> **REQUIRED WORK**
All records below are to be duplicated exactly, with every picture excluded.

(DATA FOR THIS EXERCISE Opens)

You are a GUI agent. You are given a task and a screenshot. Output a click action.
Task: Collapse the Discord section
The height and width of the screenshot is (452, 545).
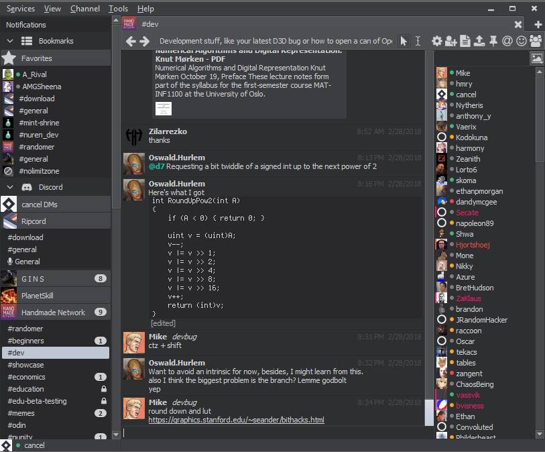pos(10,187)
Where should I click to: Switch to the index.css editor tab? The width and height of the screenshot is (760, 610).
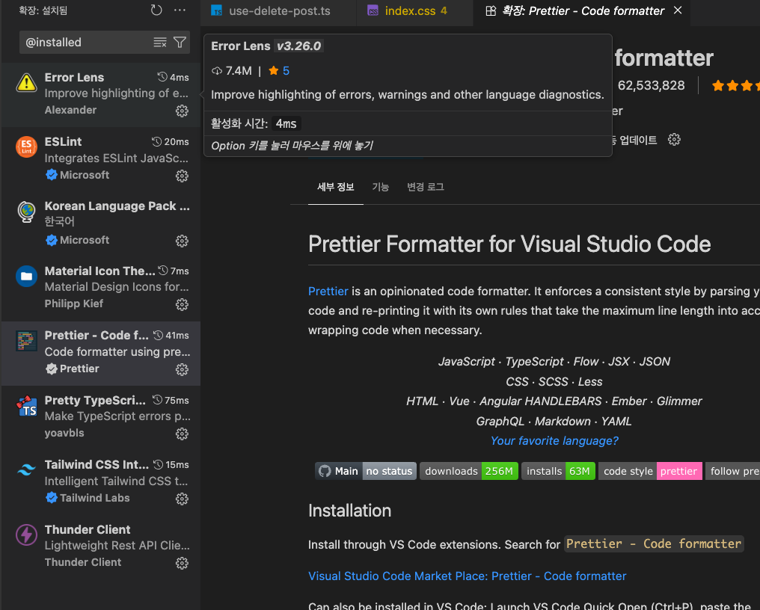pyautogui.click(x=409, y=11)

(DATA FOR THIS EXERCISE Closes)

> **TASK RESPONSE**
You are a GUI agent. You are given a task and a screenshot. Output a click action.
Task: Collapse the Discord section
The height and width of the screenshot is (452, 545).
pos(10,187)
Where should I click to: Switch to the index.css editor tab? The width and height of the screenshot is (760, 610).
pyautogui.click(x=409, y=11)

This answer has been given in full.